- _What this task involves_:
Present the records below as a numbered list, omitting any blank lines.

- _Stored entries_:
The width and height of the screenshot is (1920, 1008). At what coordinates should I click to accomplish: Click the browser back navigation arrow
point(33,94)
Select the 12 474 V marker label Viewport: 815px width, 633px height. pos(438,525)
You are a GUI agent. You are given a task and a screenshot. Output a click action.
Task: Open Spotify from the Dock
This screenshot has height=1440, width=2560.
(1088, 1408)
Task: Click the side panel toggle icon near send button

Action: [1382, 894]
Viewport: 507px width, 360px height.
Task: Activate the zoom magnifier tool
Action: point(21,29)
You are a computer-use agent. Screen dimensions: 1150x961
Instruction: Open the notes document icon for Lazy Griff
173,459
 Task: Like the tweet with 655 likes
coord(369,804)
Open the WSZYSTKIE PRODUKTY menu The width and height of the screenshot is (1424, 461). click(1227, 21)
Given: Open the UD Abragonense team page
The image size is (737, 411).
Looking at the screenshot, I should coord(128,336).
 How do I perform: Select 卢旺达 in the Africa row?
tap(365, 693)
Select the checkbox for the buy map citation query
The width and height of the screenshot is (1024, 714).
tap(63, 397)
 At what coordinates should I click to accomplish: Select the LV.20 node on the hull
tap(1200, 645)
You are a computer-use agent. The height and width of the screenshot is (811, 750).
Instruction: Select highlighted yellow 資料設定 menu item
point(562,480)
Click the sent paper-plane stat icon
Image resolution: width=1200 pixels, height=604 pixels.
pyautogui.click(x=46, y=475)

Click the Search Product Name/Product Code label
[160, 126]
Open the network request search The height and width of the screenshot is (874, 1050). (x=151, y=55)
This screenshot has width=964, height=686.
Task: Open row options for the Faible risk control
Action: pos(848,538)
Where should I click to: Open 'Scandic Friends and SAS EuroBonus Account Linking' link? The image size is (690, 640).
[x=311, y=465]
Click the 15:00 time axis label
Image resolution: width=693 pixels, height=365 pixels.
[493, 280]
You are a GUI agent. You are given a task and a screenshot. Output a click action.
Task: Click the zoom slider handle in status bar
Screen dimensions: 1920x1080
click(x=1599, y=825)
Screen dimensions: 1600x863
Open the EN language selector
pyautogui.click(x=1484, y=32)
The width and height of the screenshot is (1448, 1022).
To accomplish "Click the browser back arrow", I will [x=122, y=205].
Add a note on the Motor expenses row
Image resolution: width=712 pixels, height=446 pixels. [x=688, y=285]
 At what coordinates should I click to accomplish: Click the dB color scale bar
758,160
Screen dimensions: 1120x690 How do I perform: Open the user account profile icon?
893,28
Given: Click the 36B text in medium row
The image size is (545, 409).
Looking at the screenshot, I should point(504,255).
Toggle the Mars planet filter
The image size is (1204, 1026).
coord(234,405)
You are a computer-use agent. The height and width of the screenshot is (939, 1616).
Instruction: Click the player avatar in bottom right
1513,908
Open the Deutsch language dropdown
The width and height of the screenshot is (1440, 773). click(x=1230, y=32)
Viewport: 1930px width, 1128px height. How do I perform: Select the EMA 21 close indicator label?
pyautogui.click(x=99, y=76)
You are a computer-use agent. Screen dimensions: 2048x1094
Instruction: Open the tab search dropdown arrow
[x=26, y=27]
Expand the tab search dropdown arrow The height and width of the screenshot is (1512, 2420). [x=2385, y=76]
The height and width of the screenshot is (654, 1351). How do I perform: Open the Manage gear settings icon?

- _Solution to the exercise_:
1. The width and height of the screenshot is (1920, 1008). At what coordinates should I click to accomplish: Click the browser back navigation arrow
2. point(33,94)
3. Select the 12 474 V marker label Viewport: 815px width, 633px height. pos(438,525)
4. You are a GUI agent. You are given a task and a screenshot. Output a click action.
5. Task: Open Spotify from the Dock
6. This screenshot has height=1440, width=2560.
7. (1088, 1408)
8. Task: Click the side panel toggle icon near send button
9. Action: [1382, 894]
10. Viewport: 507px width, 360px height.
11. Task: Activate the zoom magnifier tool
12. Action: point(21,29)
13. You are a computer-use agent. Screen dimensions: 1150x961
14. Instruction: Open the notes document icon for Lazy Griff
15. 173,459
16.  Task: Like the tweet with 655 likes
17. coord(369,804)
18. Open the WSZYSTKIE PRODUKTY menu The width and height of the screenshot is (1424, 461). click(1227, 21)
19. Given: Open the UD Abragonense team page
20. The image size is (737, 411).
21. Looking at the screenshot, I should coord(128,336).
22.  How do I perform: Select 卢旺达 in the Africa row?
23. tap(365, 693)
24. Select the checkbox for the buy map citation query
25. The width and height of the screenshot is (1024, 714).
26. tap(63, 397)
27.  At what coordinates should I click to accomplish: Select the LV.20 node on the hull
28. tap(1200, 645)
29. You are a computer-use agent. The height and width of the screenshot is (811, 750).
30. Instruction: Select highlighted yellow 資料設定 menu item
31. point(562,480)
32. Click the sent paper-plane stat icon
33. Image resolution: width=1200 pixels, height=604 pixels.
34. pyautogui.click(x=46, y=475)
35. Click the Search Product Name/Product Code label
36. [160, 126]
37. Open the network request search The height and width of the screenshot is (874, 1050). (x=151, y=55)
38. This screenshot has width=964, height=686.
39. Task: Open row options for the Faible risk control
40. Action: pos(848,538)
41. Where should I click to: Open 'Scandic Friends and SAS EuroBonus Account Linking' link? The image size is (690, 640).
42. [x=311, y=465]
43. Click the 15:00 time axis label
44. Image resolution: width=693 pixels, height=365 pixels.
45. [493, 280]
46. You are a GUI agent. You are given a task and a screenshot. Output a click action.
47. Task: Click the zoom slider handle in status bar
48. Screen dimensions: 1920x1080
49. click(x=1599, y=825)
50. Screen dimensions: 1600x863
51. Open the EN language selector
52. pyautogui.click(x=1484, y=32)
53. The width and height of the screenshot is (1448, 1022).
54. To accomplish "Click the browser back arrow", I will [x=122, y=205].
55. Add a note on the Motor expenses row
56. Image resolution: width=712 pixels, height=446 pixels. [x=688, y=285]
57.  At what coordinates should I click to accomplish: Click the dB color scale bar
58. 758,160
59. Screen dimensions: 1120x690 How do I perform: Open the user account profile icon?
60. 893,28
61. Given: Click the 36B text in medium row
62. The image size is (545, 409).
63. Looking at the screenshot, I should point(504,255).
64. Toggle the Mars planet filter
65. The image size is (1204, 1026).
66. coord(234,405)
67. You are a computer-use agent. The height and width of the screenshot is (939, 1616).
68. Instruction: Click the player avatar in bottom right
69. 1513,908
70. Open the Deutsch language dropdown
71. The width and height of the screenshot is (1440, 773). click(x=1230, y=32)
72. Viewport: 1930px width, 1128px height. How do I perform: Select the EMA 21 close indicator label?
73. pyautogui.click(x=99, y=76)
74. You are a computer-use agent. Screen dimensions: 2048x1094
75. Instruction: Open the tab search dropdown arrow
76. [x=26, y=27]
77. Expand the tab search dropdown arrow The height and width of the screenshot is (1512, 2420). [x=2385, y=76]
78. The height and width of the screenshot is (654, 1351). How do I perform: Open the Manage gear settings icon?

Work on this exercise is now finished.